▸ Exercise requirements:
Find the string "Expand" in the records. Copy every line it appears in.

▸ Data excerpts:
· · · · ·

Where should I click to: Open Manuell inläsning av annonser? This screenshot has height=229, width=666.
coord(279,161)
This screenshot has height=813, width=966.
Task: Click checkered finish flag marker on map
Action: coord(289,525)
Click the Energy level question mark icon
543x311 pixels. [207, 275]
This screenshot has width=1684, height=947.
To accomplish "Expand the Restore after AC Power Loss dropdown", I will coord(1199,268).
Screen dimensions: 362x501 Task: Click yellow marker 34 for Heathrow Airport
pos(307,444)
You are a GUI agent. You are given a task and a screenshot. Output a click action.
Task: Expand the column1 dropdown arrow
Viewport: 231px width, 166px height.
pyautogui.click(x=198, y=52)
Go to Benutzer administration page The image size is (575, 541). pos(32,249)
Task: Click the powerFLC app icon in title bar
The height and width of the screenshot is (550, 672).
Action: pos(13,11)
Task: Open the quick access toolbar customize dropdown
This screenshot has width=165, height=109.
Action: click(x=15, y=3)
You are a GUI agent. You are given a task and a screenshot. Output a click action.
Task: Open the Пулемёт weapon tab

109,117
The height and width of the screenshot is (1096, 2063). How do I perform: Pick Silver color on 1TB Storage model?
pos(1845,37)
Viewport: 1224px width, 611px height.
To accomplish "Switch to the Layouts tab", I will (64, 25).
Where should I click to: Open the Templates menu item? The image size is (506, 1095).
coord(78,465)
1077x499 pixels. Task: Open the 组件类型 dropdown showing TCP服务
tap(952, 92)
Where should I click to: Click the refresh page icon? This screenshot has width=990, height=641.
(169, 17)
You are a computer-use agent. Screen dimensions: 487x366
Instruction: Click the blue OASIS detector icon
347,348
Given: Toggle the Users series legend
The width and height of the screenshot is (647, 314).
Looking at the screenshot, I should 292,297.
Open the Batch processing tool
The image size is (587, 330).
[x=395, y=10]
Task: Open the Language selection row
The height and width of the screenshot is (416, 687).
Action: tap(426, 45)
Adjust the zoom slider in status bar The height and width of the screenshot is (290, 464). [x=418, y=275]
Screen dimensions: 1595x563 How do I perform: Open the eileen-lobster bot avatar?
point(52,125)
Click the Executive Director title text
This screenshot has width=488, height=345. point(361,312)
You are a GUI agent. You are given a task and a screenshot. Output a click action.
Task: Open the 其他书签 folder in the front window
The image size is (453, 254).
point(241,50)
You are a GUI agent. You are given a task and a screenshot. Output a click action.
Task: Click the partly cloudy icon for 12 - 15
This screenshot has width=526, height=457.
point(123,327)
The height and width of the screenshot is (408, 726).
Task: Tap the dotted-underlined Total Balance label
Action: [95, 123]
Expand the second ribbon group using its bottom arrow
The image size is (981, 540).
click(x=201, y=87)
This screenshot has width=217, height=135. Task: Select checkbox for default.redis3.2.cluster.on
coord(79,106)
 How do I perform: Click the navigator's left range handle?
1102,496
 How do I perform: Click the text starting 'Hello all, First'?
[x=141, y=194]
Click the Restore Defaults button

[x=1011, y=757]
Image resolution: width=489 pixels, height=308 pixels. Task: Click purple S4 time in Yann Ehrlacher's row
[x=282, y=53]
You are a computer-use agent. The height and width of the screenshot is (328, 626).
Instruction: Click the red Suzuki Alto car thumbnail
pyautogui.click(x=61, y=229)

· · · · ·

▸ Task solution:
To accomplish "Expand the Restore after AC Power Loss dropdown", I will coord(1199,268).
Task: Expand the column1 dropdown arrow
Expand the second ribbon group using its bottom arrow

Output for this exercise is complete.